Screenshot grounding data
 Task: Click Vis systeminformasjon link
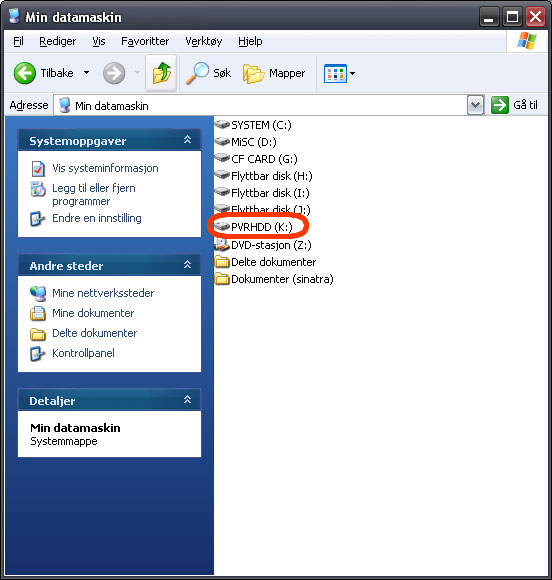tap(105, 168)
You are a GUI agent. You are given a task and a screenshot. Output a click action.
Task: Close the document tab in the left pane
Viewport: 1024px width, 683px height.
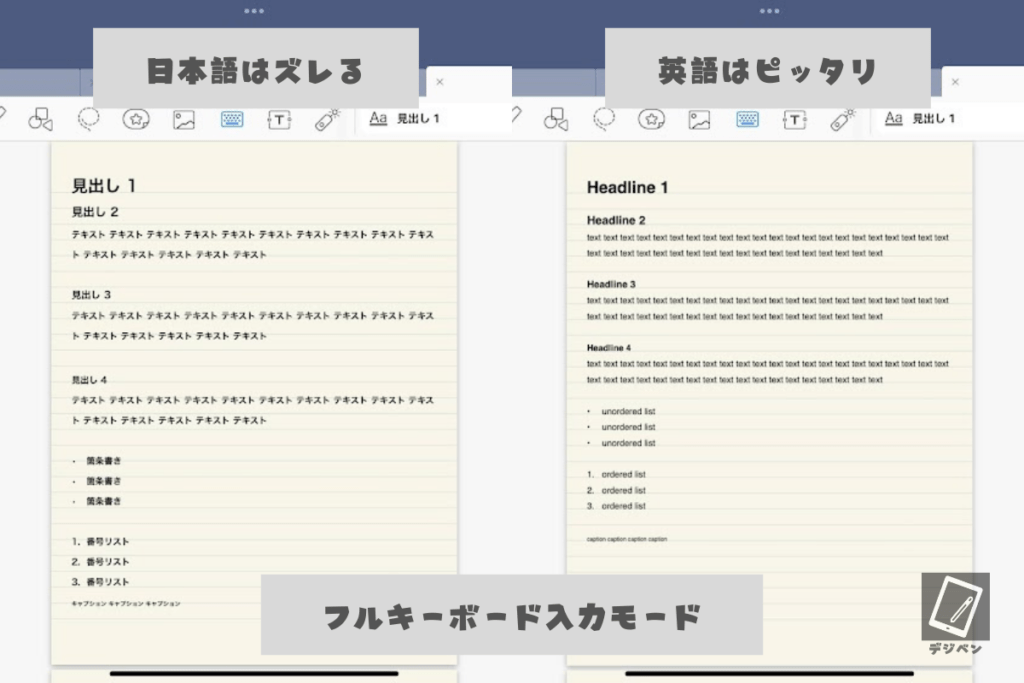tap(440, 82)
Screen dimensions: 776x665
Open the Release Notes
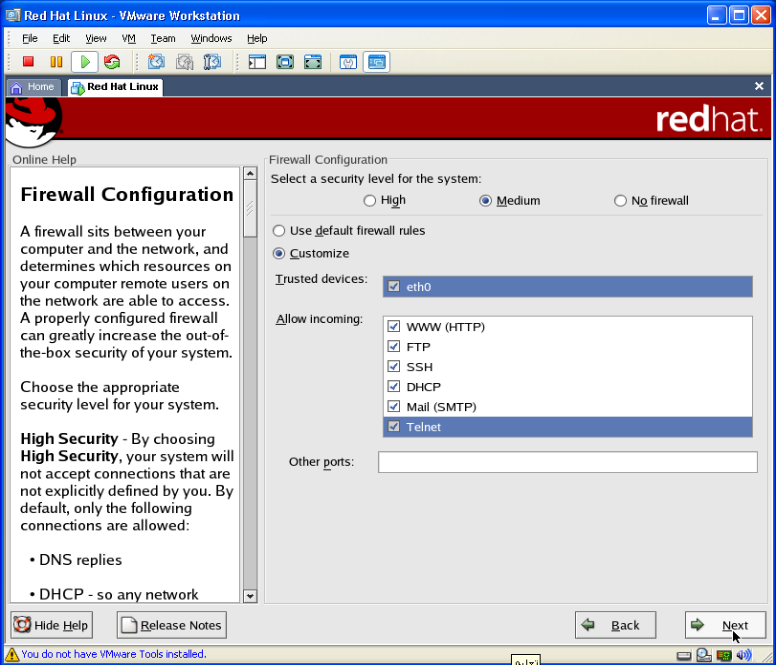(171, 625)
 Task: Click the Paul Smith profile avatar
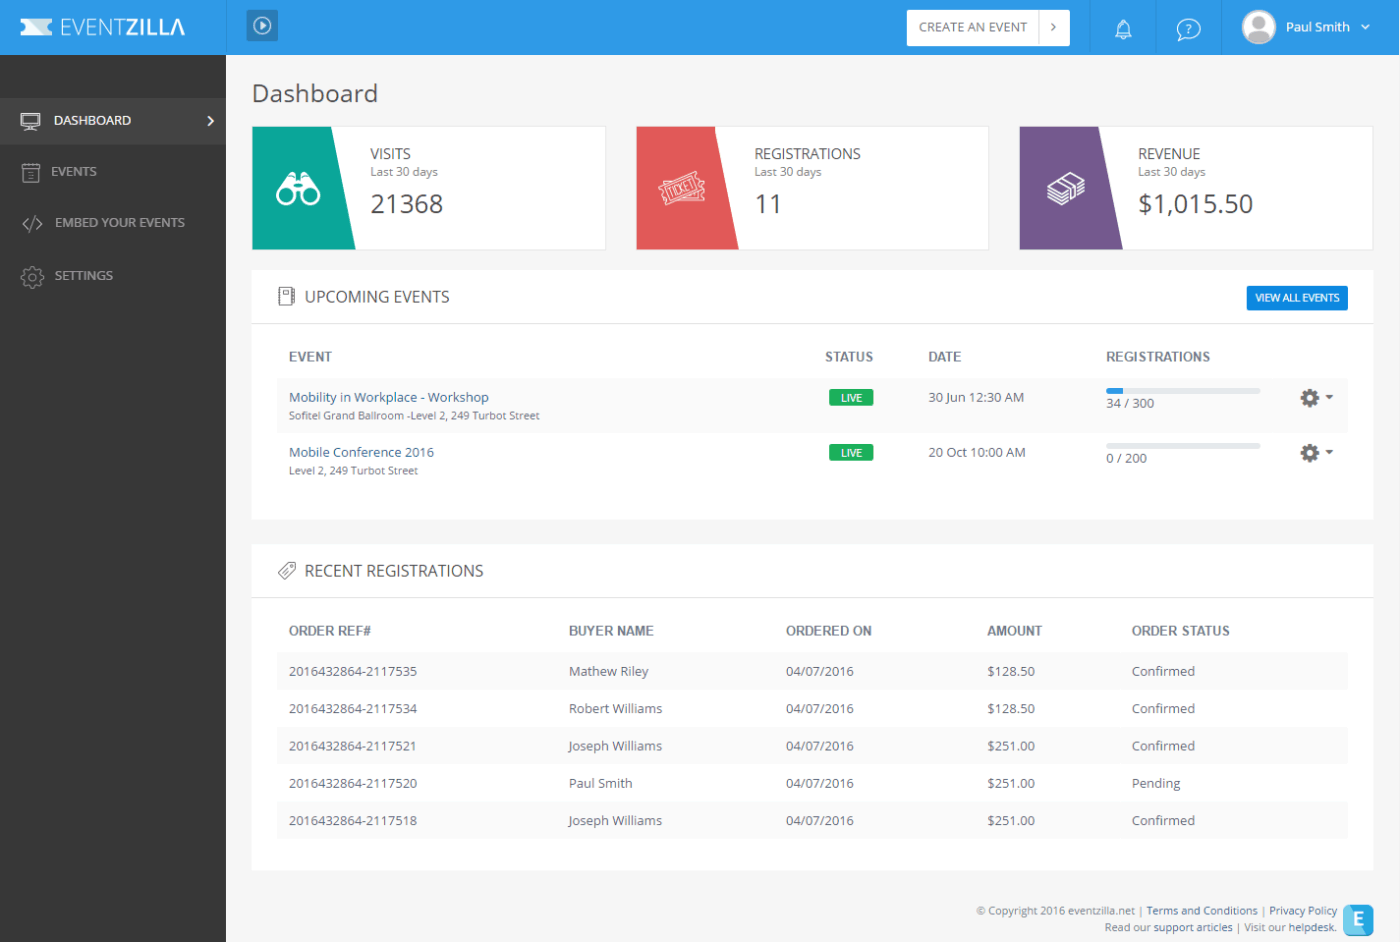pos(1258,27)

**Task details:** With the pictures left out, give again exactly the lines from the one that contains "You are a GUI" through the final line of the data above.

**Result for this exercise:**
You are a GUI agent. You are given a task and a screenshot. Output a click action.
Task: Close the document tab in the left pane
Viewport: 1024px width, 683px height.
tap(440, 82)
Screen dimensions: 776x665
Open the Release Notes
(171, 625)
 Task: Click the Paul Smith profile avatar
pos(1258,27)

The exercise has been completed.